| Given task |
Rewrite the items below with every "document" changed to "scanned page", and reproduce all the other text unchanged.

| Records for the exercise |
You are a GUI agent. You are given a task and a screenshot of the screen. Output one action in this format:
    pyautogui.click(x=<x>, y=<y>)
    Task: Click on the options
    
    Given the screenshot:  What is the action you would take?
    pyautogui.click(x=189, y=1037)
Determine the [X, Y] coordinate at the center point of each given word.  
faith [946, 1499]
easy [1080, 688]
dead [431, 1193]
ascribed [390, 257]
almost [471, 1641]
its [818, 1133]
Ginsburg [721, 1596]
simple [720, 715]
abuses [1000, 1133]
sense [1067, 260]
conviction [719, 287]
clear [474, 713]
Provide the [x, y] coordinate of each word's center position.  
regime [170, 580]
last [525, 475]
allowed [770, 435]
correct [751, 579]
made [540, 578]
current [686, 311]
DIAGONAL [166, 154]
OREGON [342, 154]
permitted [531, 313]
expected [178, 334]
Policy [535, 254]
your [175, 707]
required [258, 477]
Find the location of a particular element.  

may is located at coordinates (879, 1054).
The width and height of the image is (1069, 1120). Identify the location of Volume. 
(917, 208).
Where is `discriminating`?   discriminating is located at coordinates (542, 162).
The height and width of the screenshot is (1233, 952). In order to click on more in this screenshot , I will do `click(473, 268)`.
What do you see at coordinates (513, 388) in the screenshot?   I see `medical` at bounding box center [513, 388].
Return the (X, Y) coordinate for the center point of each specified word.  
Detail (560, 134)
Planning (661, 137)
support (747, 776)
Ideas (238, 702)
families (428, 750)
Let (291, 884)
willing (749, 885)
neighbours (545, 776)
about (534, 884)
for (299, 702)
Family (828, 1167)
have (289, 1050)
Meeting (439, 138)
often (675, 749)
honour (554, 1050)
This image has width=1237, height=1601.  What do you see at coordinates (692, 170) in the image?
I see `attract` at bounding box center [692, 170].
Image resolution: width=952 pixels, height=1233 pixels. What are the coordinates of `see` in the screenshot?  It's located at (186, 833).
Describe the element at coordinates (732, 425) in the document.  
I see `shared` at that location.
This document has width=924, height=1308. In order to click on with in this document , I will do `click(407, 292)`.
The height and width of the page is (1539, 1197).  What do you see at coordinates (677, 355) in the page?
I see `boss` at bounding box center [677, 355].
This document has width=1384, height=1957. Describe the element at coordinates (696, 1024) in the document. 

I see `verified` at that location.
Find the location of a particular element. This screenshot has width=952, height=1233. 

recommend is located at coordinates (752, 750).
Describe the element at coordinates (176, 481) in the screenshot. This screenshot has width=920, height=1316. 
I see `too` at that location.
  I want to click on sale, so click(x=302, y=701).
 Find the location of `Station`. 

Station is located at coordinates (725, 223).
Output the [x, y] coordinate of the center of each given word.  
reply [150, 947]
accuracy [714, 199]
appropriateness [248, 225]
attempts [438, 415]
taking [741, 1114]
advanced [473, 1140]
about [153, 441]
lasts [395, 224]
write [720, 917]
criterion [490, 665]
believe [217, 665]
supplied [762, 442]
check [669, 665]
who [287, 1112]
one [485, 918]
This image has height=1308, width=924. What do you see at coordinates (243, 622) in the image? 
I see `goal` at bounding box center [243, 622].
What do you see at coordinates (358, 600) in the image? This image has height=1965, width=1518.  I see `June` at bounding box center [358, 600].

| The solution |
You are a GUI agent. You are given a task and a screenshot of the screen. Output one action in this format:
    pyautogui.click(x=<x>, y=<y>)
    Task: Click on the options
    
    Given the screenshot:  What is the action you would take?
    pyautogui.click(x=189, y=1037)
Determine the [X, Y] coordinate at the center point of each given word.  
faith [946, 1499]
easy [1080, 688]
dead [431, 1193]
ascribed [390, 257]
almost [471, 1641]
its [818, 1133]
Ginsburg [721, 1596]
simple [720, 715]
abuses [1000, 1133]
sense [1067, 260]
conviction [719, 287]
clear [474, 713]
Provide the [x, y] coordinate of each word's center position.  
regime [170, 580]
last [525, 475]
allowed [770, 435]
correct [751, 579]
made [540, 578]
current [686, 311]
DIAGONAL [166, 154]
OREGON [342, 154]
permitted [531, 313]
expected [178, 334]
Policy [535, 254]
your [175, 707]
required [258, 477]
Find the location of a particular element.  

may is located at coordinates (879, 1054).
The width and height of the image is (1069, 1120). Identify the location of Volume. 
(917, 208).
Where is `discriminating`?   discriminating is located at coordinates (542, 162).
The height and width of the screenshot is (1233, 952). In order to click on more in this screenshot , I will do `click(473, 268)`.
What do you see at coordinates (513, 388) in the screenshot?   I see `medical` at bounding box center [513, 388].
Return the (X, Y) coordinate for the center point of each specified word.  
Detail (560, 134)
Planning (661, 137)
support (747, 776)
Ideas (238, 702)
families (428, 750)
Let (291, 884)
willing (749, 885)
neighbours (545, 776)
about (534, 884)
for (299, 702)
Family (828, 1167)
have (289, 1050)
Meeting (439, 138)
often (675, 749)
honour (554, 1050)
This image has width=1237, height=1601.  What do you see at coordinates (692, 170) in the image?
I see `attract` at bounding box center [692, 170].
Image resolution: width=952 pixels, height=1233 pixels. What are the coordinates of `see` in the screenshot?  It's located at (186, 833).
Describe the element at coordinates (732, 425) in the scanned page.  
I see `shared` at that location.
This scanned page has width=924, height=1308. In order to click on with in this scanned page , I will do `click(407, 292)`.
The height and width of the page is (1539, 1197).  What do you see at coordinates (677, 355) in the page?
I see `boss` at bounding box center [677, 355].
This scanned page has width=1384, height=1957. Describe the element at coordinates (696, 1024) in the scanned page. 

I see `verified` at that location.
Find the location of a particular element. This screenshot has width=952, height=1233. 

recommend is located at coordinates (752, 750).
Describe the element at coordinates (176, 481) in the screenshot. This screenshot has width=920, height=1316. 
I see `too` at that location.
  I want to click on sale, so click(x=302, y=701).
 Find the location of `Station`. 

Station is located at coordinates (725, 223).
Output the [x, y] coordinate of the center of each given word.  
reply [150, 947]
accuracy [714, 199]
appropriateness [248, 225]
attempts [438, 415]
taking [741, 1114]
advanced [473, 1140]
about [153, 441]
lasts [395, 224]
write [720, 917]
criterion [490, 665]
believe [217, 665]
supplied [762, 442]
check [669, 665]
who [287, 1112]
one [485, 918]
This image has height=1308, width=924. What do you see at coordinates (243, 622) in the image? 
I see `goal` at bounding box center [243, 622].
What do you see at coordinates (358, 600) in the image? This image has height=1965, width=1518.  I see `June` at bounding box center [358, 600].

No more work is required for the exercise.